Records from a collection:
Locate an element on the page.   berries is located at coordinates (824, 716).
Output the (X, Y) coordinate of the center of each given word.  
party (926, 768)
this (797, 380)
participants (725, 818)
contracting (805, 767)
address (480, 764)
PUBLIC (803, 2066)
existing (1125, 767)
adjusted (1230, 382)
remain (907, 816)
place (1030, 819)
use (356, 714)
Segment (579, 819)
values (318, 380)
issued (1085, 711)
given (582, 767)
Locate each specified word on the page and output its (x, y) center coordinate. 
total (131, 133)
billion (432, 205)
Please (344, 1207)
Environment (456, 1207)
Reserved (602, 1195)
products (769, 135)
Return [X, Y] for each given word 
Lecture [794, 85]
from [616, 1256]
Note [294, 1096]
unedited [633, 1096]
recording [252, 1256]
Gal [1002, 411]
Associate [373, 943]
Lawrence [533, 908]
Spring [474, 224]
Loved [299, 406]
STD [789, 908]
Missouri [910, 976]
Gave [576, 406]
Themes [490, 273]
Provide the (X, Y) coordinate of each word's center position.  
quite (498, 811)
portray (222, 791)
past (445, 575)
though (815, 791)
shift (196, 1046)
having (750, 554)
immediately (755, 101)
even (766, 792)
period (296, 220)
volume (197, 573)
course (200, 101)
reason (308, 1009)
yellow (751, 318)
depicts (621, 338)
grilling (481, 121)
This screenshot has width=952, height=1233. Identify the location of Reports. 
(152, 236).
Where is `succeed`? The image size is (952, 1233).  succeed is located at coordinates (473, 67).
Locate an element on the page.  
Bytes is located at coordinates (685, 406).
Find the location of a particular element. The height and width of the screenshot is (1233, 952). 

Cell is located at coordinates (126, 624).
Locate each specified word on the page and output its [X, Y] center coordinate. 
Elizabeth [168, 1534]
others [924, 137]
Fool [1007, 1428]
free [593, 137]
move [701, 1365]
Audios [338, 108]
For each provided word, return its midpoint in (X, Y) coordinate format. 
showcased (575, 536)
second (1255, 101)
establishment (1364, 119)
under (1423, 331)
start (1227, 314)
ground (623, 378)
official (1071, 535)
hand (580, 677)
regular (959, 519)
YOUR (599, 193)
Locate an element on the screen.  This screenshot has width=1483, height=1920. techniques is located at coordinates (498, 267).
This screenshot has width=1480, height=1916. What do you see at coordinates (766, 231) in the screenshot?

[STATED GOAL]
Count how many of the lines above contain the word "element", treating uppercase and lowercase as different, and reply with the number only.

[RESPONSE TO THIS TASK]
4